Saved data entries
----------
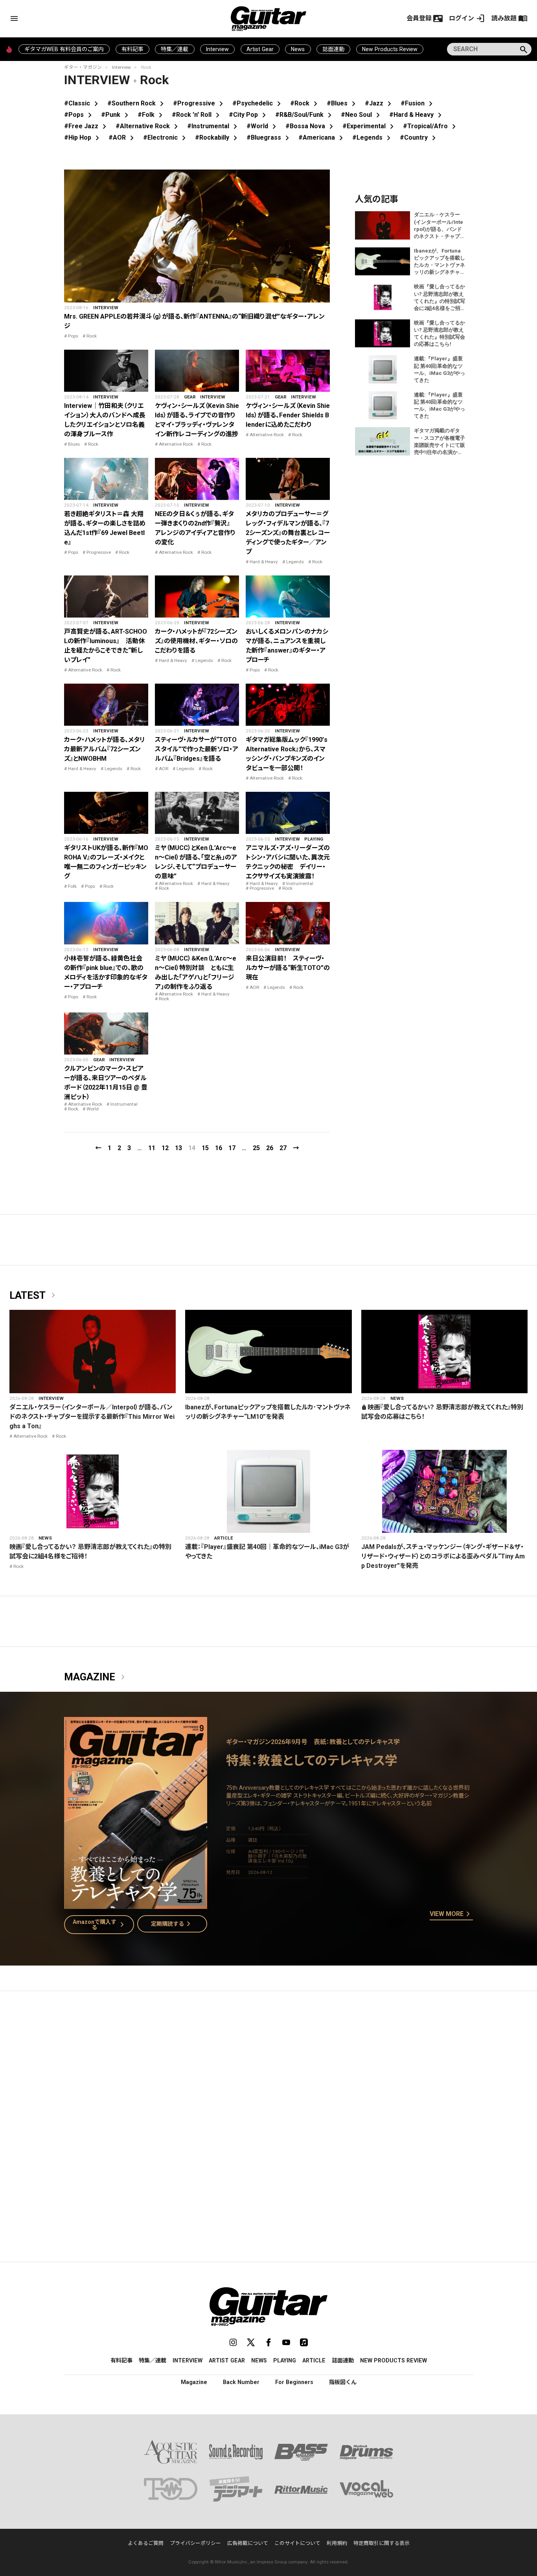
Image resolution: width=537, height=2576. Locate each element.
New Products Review (389, 49)
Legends (295, 561)
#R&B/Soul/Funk (305, 114)
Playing (313, 839)
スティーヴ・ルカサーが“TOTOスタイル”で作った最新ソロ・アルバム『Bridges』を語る (196, 749)
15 (205, 1148)
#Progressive (199, 103)
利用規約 (337, 2543)
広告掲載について (247, 2543)
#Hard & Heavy (417, 114)
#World (262, 126)
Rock (91, 336)
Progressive (98, 552)
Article (223, 1538)
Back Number (241, 2382)
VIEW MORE (451, 1914)
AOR (163, 768)
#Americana (322, 137)
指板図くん (343, 2382)
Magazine (96, 1677)
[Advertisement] (268, 2071)
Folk (72, 886)
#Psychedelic (258, 103)
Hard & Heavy (264, 561)
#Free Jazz (86, 126)
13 (178, 1148)
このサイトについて (297, 2543)
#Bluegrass (269, 137)
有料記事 (132, 49)
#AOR (123, 137)
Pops (73, 336)
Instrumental (299, 883)
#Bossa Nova (310, 126)
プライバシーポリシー (195, 2543)
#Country (419, 137)
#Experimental (369, 126)
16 (218, 1148)
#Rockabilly (217, 137)
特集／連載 (174, 49)
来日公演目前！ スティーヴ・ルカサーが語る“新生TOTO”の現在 (288, 968)
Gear (190, 397)
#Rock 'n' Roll (197, 114)
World (92, 1109)
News (298, 49)
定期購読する (172, 1923)
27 (283, 1148)
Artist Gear (260, 49)
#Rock (305, 103)
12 (165, 1148)
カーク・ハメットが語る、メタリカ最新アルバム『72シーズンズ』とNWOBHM (104, 749)
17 (231, 1148)
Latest (33, 1296)
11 (151, 1148)
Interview (217, 49)
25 (256, 1148)
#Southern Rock (137, 103)
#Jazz (379, 103)
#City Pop (249, 114)
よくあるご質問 (146, 2543)
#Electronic (166, 137)
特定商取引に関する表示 (381, 2543)
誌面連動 (333, 49)
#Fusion (418, 103)
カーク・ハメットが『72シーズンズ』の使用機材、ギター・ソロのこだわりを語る (196, 641)
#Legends (373, 137)
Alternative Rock (176, 444)
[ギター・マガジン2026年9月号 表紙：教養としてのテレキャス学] (135, 1904)
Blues (74, 444)
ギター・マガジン (83, 67)
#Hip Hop (83, 137)
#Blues (343, 103)
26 (269, 1148)
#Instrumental (213, 126)
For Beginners (294, 2382)
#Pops (79, 114)
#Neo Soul (362, 114)
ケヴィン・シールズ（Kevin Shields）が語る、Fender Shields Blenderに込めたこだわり (288, 415)
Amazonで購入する (100, 1925)
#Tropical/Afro (431, 126)
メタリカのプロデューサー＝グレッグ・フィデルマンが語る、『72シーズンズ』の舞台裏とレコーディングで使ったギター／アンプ (288, 532)
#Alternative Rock (148, 126)
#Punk (116, 114)
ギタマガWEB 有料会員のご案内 (64, 49)
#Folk (152, 114)
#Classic (82, 103)
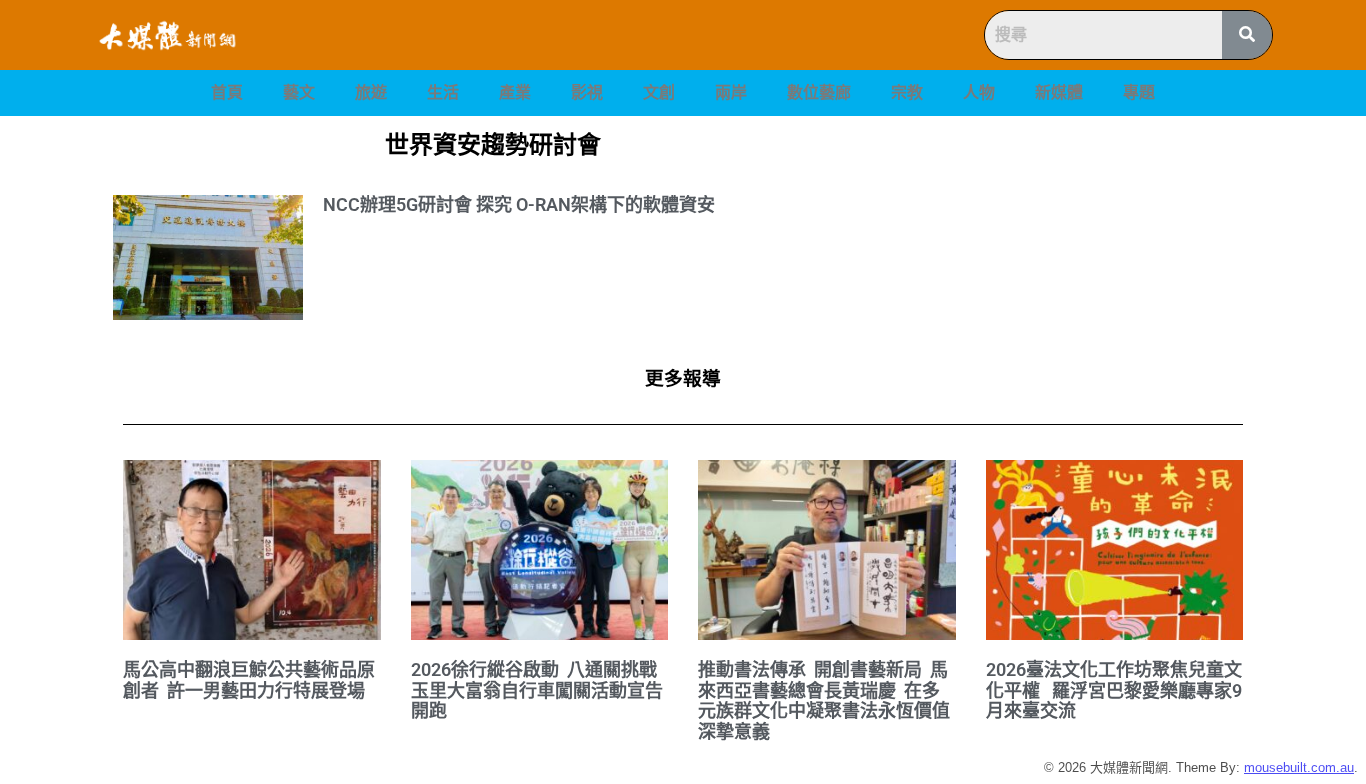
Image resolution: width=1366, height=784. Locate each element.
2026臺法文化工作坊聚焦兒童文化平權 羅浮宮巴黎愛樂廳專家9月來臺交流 (1114, 690)
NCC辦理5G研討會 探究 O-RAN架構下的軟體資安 (519, 204)
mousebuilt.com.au (1299, 767)
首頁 (227, 92)
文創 (659, 92)
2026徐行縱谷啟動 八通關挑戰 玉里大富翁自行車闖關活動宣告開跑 (537, 690)
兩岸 (731, 92)
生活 (443, 92)
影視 (587, 92)
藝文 (299, 92)
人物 (979, 92)
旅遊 (371, 92)
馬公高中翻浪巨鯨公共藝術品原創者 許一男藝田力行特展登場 (249, 680)
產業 (515, 92)
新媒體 (1059, 92)
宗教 (907, 92)
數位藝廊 (819, 92)
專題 (1139, 92)
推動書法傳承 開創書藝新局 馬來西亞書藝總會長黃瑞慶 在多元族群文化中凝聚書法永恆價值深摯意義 (824, 700)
----------
_Task description_
Set down exactly the lines of the entries above from the one holding "#Pops (79, 114)" through the last one, including both, with the pictures left out.

_Output of the task_
#Pops (79, 114)
#Neo Soul (362, 114)
ケヴィン・シールズ（Kevin Shields）が語る、Fender Shields Blenderに込めたこだわり (288, 415)
Amazonで購入する (100, 1925)
#Tropical/Afro (431, 126)
メタリカのプロデューサー＝グレッグ・フィデルマンが語る、『72シーズンズ』の舞台裏とレコーディングで使ったギター／アンプ (288, 532)
#Alternative Rock (148, 126)
#Punk (116, 114)
ギタマガWEB 有料会員のご案内 (64, 49)
#Folk (152, 114)
#Classic (82, 103)
Image resolution: width=1366, height=784. Locate each element.
2026臺法文化工作坊聚焦兒童文化平權 羅浮宮巴黎愛樂廳專家9月來臺交流 (1114, 690)
NCC辦理5G研討會 探究 O-RAN架構下的軟體資安 (519, 204)
mousebuilt.com.au (1299, 767)
首頁 (227, 92)
文創 (659, 92)
2026徐行縱谷啟動 八通關挑戰 玉里大富翁自行車闖關活動宣告開跑 (537, 690)
兩岸 (731, 92)
生活 (443, 92)
影視 (587, 92)
藝文 (299, 92)
人物 (979, 92)
旅遊 (371, 92)
馬公高中翻浪巨鯨公共藝術品原創者 許一男藝田力行特展登場 (249, 680)
產業 (515, 92)
新媒體 (1059, 92)
宗教 (907, 92)
數位藝廊 (819, 92)
專題 (1139, 92)
推動書法傳承 開創書藝新局 馬來西亞書藝總會長黃瑞慶 在多元族群文化中凝聚書法永恆價值深摯意義 (824, 700)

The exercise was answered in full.